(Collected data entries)
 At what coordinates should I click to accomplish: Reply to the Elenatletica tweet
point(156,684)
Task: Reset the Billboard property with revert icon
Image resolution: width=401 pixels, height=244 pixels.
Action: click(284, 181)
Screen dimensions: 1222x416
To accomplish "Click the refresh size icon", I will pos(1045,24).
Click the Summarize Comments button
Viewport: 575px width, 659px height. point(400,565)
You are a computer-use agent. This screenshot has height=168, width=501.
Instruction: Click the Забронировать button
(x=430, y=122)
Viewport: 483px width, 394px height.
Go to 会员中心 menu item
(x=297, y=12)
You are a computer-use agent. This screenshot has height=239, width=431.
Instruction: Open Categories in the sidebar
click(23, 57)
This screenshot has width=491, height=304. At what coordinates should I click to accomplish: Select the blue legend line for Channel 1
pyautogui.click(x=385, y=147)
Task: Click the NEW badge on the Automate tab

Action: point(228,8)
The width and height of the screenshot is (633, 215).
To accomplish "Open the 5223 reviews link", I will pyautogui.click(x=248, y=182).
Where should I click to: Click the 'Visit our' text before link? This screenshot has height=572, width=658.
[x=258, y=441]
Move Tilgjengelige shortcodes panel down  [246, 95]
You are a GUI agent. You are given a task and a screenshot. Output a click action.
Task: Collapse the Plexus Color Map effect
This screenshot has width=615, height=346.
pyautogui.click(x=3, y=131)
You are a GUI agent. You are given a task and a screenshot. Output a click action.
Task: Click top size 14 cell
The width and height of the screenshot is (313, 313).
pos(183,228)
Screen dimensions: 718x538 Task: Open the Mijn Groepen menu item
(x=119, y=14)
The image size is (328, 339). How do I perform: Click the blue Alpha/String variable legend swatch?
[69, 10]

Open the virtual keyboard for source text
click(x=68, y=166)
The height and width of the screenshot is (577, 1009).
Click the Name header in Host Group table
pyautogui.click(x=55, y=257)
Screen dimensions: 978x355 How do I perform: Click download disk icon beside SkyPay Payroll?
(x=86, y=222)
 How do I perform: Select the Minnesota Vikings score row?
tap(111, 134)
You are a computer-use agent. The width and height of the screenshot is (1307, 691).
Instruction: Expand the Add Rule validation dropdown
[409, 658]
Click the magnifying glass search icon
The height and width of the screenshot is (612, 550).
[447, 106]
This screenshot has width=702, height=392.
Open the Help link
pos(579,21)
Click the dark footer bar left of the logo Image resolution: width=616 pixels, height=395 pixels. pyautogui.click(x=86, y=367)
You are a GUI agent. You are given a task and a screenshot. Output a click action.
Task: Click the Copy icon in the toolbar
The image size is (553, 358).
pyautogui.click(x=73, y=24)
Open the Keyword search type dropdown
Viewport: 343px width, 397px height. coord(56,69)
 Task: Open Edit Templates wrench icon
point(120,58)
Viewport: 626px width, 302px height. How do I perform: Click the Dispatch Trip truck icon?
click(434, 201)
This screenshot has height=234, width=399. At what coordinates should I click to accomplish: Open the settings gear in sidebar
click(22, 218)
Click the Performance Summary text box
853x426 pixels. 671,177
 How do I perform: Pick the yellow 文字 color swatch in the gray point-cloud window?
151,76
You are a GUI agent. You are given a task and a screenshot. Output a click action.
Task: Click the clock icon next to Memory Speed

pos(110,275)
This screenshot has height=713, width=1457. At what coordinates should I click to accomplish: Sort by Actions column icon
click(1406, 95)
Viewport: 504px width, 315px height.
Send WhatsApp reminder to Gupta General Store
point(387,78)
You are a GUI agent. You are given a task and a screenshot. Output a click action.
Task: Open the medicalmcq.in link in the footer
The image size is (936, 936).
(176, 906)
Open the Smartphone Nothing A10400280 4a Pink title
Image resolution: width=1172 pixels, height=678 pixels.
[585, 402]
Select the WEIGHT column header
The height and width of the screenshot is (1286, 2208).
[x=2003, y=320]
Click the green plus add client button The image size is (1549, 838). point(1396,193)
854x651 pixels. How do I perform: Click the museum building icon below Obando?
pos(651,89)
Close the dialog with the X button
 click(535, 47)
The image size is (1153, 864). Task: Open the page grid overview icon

**What is being asked**
Give back, unchanged, the line that holds "Viewport: 504px width, 315px height." along with all lines after it through the last line above.

**Exercise response**
Viewport: 504px width, 315px height.
Send WhatsApp reminder to Gupta General Store
point(387,78)
You are a GUI agent. You are given a task and a screenshot. Output a click action.
Task: Open the medicalmcq.in link in the footer
The image size is (936, 936).
(176, 906)
Open the Smartphone Nothing A10400280 4a Pink title
Image resolution: width=1172 pixels, height=678 pixels.
[585, 402]
Select the WEIGHT column header
The height and width of the screenshot is (1286, 2208).
[x=2003, y=320]
Click the green plus add client button The image size is (1549, 838). point(1396,193)
854x651 pixels. How do I perform: Click the museum building icon below Obando?
pos(651,89)
Close the dialog with the X button
 click(535, 47)
The image size is (1153, 864). Task: Open the page grid overview icon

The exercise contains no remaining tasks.